→ Extracted information
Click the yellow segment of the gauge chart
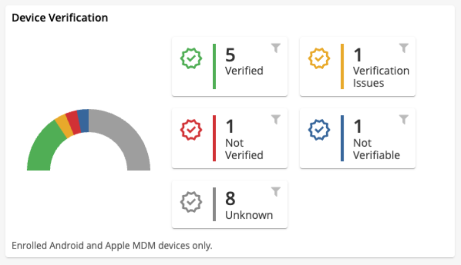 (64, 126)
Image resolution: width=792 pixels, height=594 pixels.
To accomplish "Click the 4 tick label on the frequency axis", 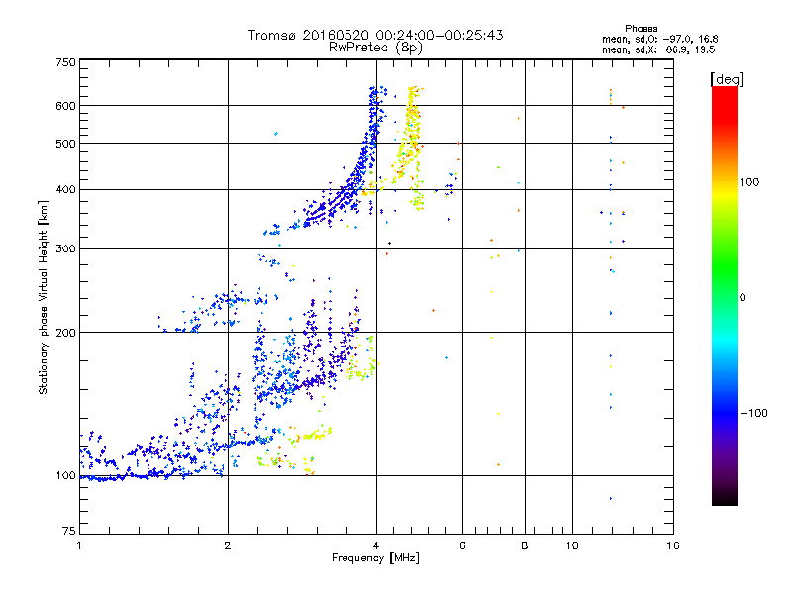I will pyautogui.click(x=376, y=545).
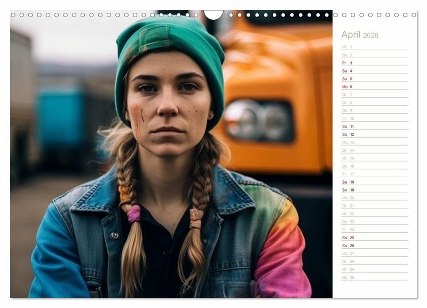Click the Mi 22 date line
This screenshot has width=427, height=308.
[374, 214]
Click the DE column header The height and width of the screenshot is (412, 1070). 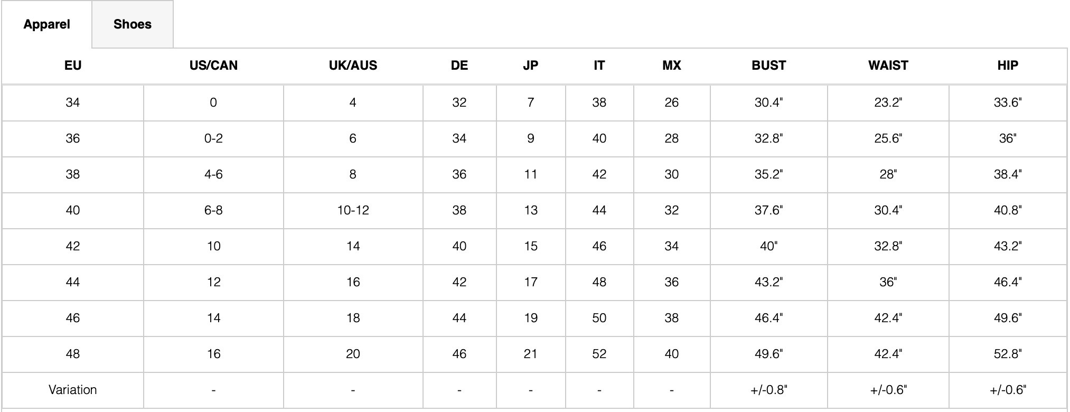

==

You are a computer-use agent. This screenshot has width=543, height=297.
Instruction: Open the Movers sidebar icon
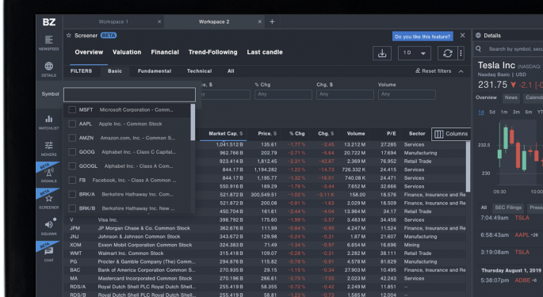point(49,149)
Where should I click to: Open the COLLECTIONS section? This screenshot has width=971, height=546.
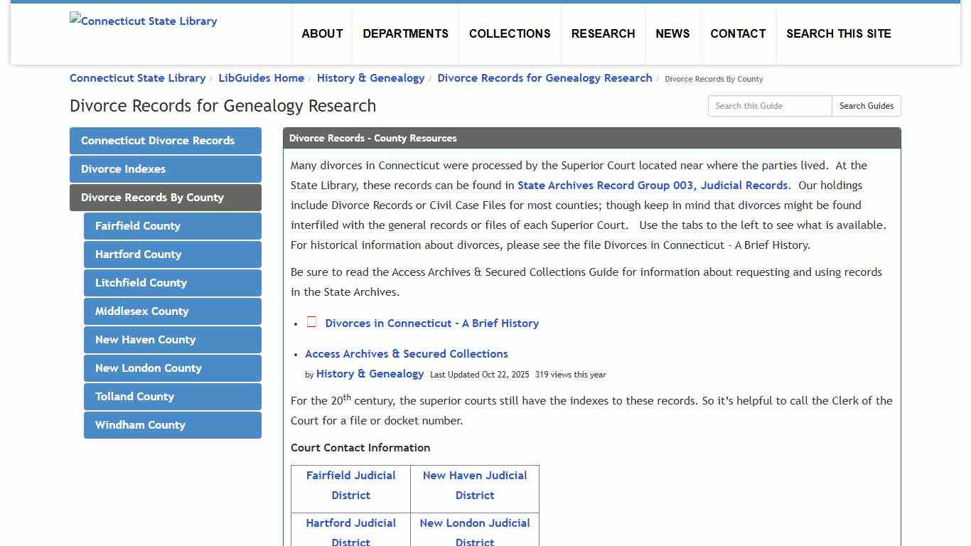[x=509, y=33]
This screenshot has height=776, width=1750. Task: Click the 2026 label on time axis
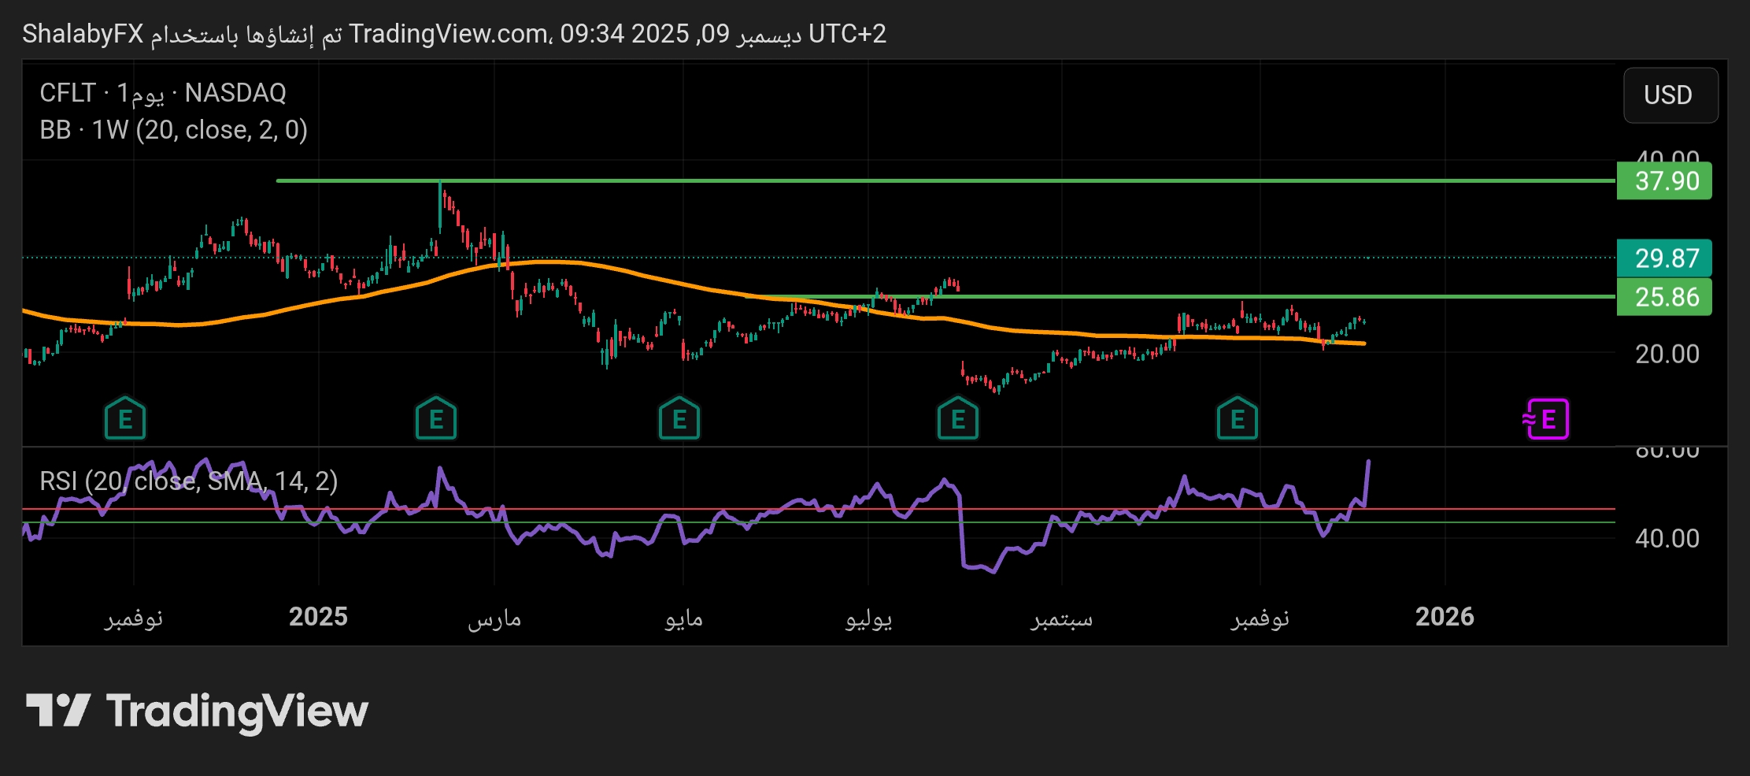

→ What to produce
Above are some records; extract exactly the lines from the one containing "You are a computer-use" through the one containing "This screenshot has height=776, width=1750." and drop the pictures.

→ Answer for the task
You are a computer-use agent. This screenshot has width=543, height=297.
Instruction: Open the Movers sidebar icon
point(49,149)
Where should I click to: Open the COLLECTIONS section? This screenshot has width=971, height=546.
[x=509, y=33]
This screenshot has height=776, width=1750. Task: Click the 2026 label on time axis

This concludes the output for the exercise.